» Problem description: Beginning with the line that holds "Instruction: Click the", write out each line exactly as it stands until the end of the data, and include no pictures.

Dataset records Block Start

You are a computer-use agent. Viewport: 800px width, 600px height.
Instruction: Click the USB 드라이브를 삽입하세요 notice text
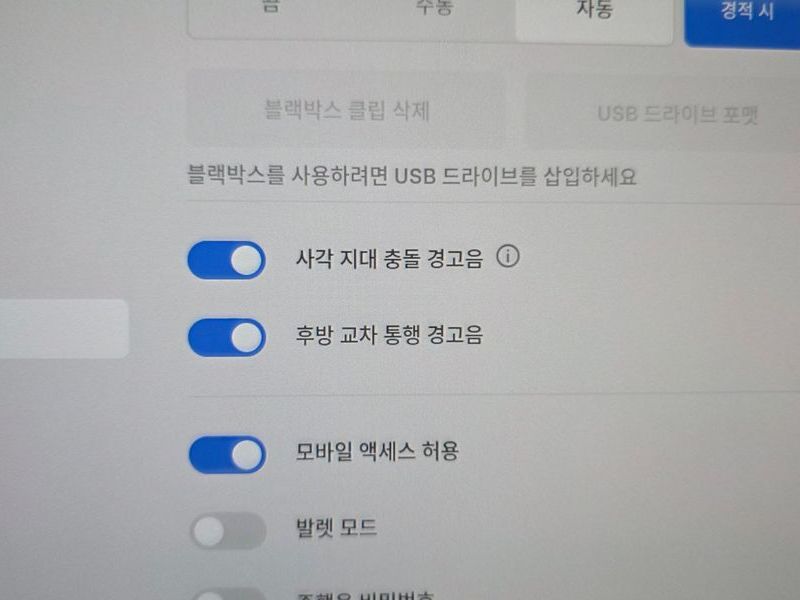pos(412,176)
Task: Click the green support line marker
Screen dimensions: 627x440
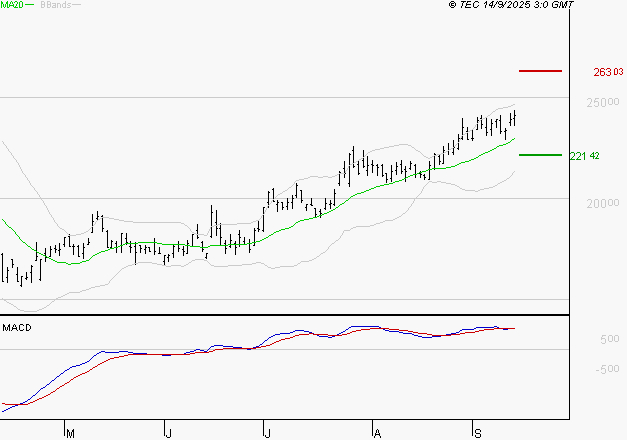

Dataset records Block End

» Solution to this task:
Instruction: Click the USB 드라이브를 삽입하세요 notice text
pos(412,176)
Task: Click the green support line marker
Screen dimensions: 627x440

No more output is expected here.